US 11,726,950 B2
Compute near memory convolution accelerator
Huseyin Ekin Sumbul, Portland, OR (US); Gregory K. Chen, Portland, OR (US); Phil Knag, Hillsboro, OR (US); Raghavan Kumar, Hillsboro, OR (US); and Ram Krishnamurthy, Portland, OR (US)
Assigned to Intel Corporation, Santa Clara, CA (US)
Filed by Intel Corporation, Santa Clara, CA (US)
Filed on Sep. 28, 2019, as Appl. No. 16/586,975.
Prior Publication US 2020/0034148 A1, Jan. 30, 2020
Int. Cl.
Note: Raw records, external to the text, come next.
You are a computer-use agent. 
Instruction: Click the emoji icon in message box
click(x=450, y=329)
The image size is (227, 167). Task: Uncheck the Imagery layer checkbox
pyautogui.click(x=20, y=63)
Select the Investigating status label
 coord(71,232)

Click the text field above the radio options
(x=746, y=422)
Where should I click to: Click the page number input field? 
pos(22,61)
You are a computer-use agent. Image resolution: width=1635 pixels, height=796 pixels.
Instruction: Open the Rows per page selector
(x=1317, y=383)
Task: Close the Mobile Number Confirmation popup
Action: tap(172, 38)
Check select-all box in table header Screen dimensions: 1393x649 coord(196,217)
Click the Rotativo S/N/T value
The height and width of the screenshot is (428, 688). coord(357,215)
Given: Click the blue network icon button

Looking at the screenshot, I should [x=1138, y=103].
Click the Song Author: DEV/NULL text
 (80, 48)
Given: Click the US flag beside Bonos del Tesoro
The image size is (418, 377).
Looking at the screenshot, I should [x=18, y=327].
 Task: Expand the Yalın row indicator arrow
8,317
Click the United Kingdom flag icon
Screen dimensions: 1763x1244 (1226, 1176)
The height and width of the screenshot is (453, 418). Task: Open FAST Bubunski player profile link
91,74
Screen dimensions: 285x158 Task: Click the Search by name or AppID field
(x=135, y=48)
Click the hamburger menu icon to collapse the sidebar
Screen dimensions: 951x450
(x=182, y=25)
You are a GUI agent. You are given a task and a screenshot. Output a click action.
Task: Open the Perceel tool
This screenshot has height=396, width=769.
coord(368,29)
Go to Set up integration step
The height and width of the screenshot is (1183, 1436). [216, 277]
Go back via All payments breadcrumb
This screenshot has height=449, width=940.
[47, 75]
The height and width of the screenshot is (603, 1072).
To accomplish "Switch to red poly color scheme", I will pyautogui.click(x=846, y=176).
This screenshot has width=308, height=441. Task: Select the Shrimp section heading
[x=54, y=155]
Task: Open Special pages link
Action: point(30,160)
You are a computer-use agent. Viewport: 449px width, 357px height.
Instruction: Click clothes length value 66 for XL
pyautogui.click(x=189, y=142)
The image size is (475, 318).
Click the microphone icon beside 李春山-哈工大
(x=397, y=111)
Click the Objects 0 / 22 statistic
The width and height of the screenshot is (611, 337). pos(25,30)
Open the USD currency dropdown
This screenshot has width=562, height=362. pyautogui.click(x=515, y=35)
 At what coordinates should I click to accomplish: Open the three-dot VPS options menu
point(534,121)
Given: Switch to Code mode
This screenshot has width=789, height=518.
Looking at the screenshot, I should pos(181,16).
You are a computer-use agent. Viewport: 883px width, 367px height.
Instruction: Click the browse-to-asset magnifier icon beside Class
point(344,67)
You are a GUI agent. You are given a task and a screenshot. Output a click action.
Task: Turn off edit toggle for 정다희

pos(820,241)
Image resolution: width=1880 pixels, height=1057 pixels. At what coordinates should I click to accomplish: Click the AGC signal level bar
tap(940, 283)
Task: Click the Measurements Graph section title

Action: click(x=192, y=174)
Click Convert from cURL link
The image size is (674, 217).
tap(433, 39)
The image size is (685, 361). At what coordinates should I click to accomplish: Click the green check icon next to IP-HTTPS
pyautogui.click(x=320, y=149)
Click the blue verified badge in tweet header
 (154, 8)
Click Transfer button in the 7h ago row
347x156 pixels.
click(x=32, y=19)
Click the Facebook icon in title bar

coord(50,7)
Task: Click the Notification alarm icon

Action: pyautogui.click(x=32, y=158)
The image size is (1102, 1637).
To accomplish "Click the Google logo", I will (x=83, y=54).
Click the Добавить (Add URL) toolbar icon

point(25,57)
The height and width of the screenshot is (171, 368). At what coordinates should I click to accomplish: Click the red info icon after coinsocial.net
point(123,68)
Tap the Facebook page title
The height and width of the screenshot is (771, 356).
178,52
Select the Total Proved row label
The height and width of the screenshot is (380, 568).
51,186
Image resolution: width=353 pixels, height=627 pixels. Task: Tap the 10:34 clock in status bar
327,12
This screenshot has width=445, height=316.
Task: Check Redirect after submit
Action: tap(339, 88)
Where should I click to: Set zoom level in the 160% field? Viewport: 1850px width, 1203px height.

G06F 15/80 (2006.01); G06F 17/15 (2006.01); G06N 3/063 (2023.01)
CPC G06F 15/8046 (2013.01) [G06F 17/153 (2013.01); G06N 3/063 (2013.01)] 8 Claims
OG exemplary drawing
 
1. An integrated circuit comprising:
a memory to store one or more channels of a same filter row of a filter, each channel of the same filter row to be stored contiguously in the memory, row by row, in a channel-wise order;
an input buffer to receive one or more channels of input row vectors of input activations streamed to the input buffer, row by row, in the channel-wise order;
circuitry, including:
a multiplexer circuit to select a selected weight from a stored filter row, and
a multiplexer array to access the input activations from the input buffer based on a stride input and a weight position of the selected weight; and
at least one array of multiply and accumulate (MAC) units coupled to the circuitry, the at least one array of MAC units to compute, from the selected weight and the input activations, a partial sum for a convolution; and
wherein the circuitry enables access to the memory and the input buffer by the at least one array of MAC units to accelerate the convolution.